Activity: Even if a line seems odd, print it as it is, and include every record.

Source records:

* * * * *

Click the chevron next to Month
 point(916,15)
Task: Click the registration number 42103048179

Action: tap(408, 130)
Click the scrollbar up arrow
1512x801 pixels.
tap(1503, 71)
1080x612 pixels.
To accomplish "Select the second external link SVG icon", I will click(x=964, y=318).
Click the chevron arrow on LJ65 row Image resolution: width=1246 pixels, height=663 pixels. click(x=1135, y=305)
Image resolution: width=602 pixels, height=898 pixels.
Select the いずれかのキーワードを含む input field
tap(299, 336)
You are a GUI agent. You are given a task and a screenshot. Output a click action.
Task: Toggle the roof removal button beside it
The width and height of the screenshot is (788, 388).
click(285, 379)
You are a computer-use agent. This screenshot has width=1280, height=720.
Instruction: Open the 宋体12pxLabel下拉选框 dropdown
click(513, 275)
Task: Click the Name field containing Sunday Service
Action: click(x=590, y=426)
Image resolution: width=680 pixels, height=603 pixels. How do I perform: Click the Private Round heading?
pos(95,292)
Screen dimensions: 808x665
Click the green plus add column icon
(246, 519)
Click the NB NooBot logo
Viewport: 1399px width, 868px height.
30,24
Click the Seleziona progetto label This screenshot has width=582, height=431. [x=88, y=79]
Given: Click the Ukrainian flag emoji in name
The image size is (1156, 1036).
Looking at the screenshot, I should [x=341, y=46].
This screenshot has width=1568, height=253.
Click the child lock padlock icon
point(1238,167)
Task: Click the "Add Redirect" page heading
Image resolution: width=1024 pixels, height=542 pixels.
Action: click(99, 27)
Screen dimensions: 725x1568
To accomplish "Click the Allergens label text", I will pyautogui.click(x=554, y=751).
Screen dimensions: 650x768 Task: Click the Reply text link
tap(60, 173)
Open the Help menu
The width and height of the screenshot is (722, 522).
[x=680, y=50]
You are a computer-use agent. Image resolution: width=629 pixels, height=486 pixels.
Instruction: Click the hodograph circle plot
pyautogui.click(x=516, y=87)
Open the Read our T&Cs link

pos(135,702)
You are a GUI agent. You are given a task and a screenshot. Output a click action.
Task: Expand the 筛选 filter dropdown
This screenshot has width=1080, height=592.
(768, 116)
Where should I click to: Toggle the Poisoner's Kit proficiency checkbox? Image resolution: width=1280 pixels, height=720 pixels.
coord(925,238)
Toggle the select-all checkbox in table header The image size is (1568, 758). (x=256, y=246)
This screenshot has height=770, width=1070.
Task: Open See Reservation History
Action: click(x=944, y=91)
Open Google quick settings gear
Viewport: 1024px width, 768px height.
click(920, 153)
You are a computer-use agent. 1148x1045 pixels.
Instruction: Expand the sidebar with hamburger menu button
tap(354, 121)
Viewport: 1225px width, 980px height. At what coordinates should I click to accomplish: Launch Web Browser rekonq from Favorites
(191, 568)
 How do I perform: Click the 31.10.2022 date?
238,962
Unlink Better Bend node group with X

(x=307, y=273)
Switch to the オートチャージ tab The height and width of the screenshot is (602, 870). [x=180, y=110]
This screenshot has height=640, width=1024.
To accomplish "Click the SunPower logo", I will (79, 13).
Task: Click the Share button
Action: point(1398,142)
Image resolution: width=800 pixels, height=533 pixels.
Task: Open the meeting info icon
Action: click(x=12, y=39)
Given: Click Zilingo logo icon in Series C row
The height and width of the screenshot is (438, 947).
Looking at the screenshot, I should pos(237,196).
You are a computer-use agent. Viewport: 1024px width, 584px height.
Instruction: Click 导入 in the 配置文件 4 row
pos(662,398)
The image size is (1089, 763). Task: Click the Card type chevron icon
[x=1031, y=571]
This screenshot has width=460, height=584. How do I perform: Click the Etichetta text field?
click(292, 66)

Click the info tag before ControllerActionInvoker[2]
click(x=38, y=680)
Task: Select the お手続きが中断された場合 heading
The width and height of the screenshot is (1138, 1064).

* * * * *

The completed task:
Click the chevron next to Month
 point(916,15)
Task: Click the registration number 42103048179

Action: tap(408, 130)
Click the scrollbar up arrow
1512x801 pixels.
tap(1503, 71)
1080x612 pixels.
To accomplish "Select the second external link SVG icon", I will click(x=964, y=318).
Click the chevron arrow on LJ65 row Image resolution: width=1246 pixels, height=663 pixels. click(x=1135, y=305)
Image resolution: width=602 pixels, height=898 pixels.
Select the いずれかのキーワードを含む input field
tap(299, 336)
You are a GUI agent. You are given a task and a screenshot. Output a click action.
Task: Toggle the roof removal button beside it
The width and height of the screenshot is (788, 388).
click(285, 379)
You are a computer-use agent. This screenshot has width=1280, height=720.
Instruction: Open the 宋体12pxLabel下拉选框 dropdown
click(513, 275)
Task: Click the Name field containing Sunday Service
Action: click(x=590, y=426)
Image resolution: width=680 pixels, height=603 pixels. How do I perform: Click the Private Round heading?
pos(95,292)
Screen dimensions: 808x665
Click the green plus add column icon
(246, 519)
Click the NB NooBot logo
Viewport: 1399px width, 868px height.
30,24
Click the Seleziona progetto label This screenshot has width=582, height=431. [x=88, y=79]
Given: Click the Ukrainian flag emoji in name
The image size is (1156, 1036).
Looking at the screenshot, I should [x=341, y=46].
This screenshot has width=1568, height=253.
Click the child lock padlock icon
point(1238,167)
Task: Click the "Add Redirect" page heading
Image resolution: width=1024 pixels, height=542 pixels.
Action: click(99, 27)
Screen dimensions: 725x1568
To accomplish "Click the Allergens label text", I will pyautogui.click(x=554, y=751).
Screen dimensions: 650x768 Task: Click the Reply text link
tap(60, 173)
Open the Help menu
The width and height of the screenshot is (722, 522).
[x=680, y=50]
You are a computer-use agent. Image resolution: width=629 pixels, height=486 pixels.
Instruction: Click the hodograph circle plot
pyautogui.click(x=516, y=87)
Open the Read our T&Cs link

pos(135,702)
You are a GUI agent. You are given a task and a screenshot. Output a click action.
Task: Expand the 筛选 filter dropdown
This screenshot has width=1080, height=592.
(768, 116)
Where should I click to: Toggle the Poisoner's Kit proficiency checkbox? Image resolution: width=1280 pixels, height=720 pixels.
coord(925,238)
Toggle the select-all checkbox in table header The image size is (1568, 758). (x=256, y=246)
This screenshot has height=770, width=1070.
Task: Open See Reservation History
Action: click(x=944, y=91)
Open Google quick settings gear
Viewport: 1024px width, 768px height.
click(920, 153)
You are a computer-use agent. 1148x1045 pixels.
Instruction: Expand the sidebar with hamburger menu button
tap(354, 121)
Viewport: 1225px width, 980px height. At what coordinates should I click to accomplish: Launch Web Browser rekonq from Favorites
(191, 568)
 How do I perform: Click the 31.10.2022 date?
238,962
Unlink Better Bend node group with X

(x=307, y=273)
Switch to the オートチャージ tab The height and width of the screenshot is (602, 870). [x=180, y=110]
This screenshot has height=640, width=1024.
To accomplish "Click the SunPower logo", I will (79, 13).
Task: Click the Share button
Action: point(1398,142)
Image resolution: width=800 pixels, height=533 pixels.
Task: Open the meeting info icon
Action: click(x=12, y=39)
Given: Click Zilingo logo icon in Series C row
The height and width of the screenshot is (438, 947).
Looking at the screenshot, I should pos(237,196).
You are a computer-use agent. Viewport: 1024px width, 584px height.
Instruction: Click 导入 in the 配置文件 4 row
pos(662,398)
The image size is (1089, 763). Task: Click the Card type chevron icon
[x=1031, y=571]
This screenshot has width=460, height=584. How do I perform: Click the Etichetta text field?
click(292, 66)

Click the info tag before ControllerActionInvoker[2]
click(x=38, y=680)
Task: Select the お手続きが中断された場合 heading
The width and height of the screenshot is (1138, 1064).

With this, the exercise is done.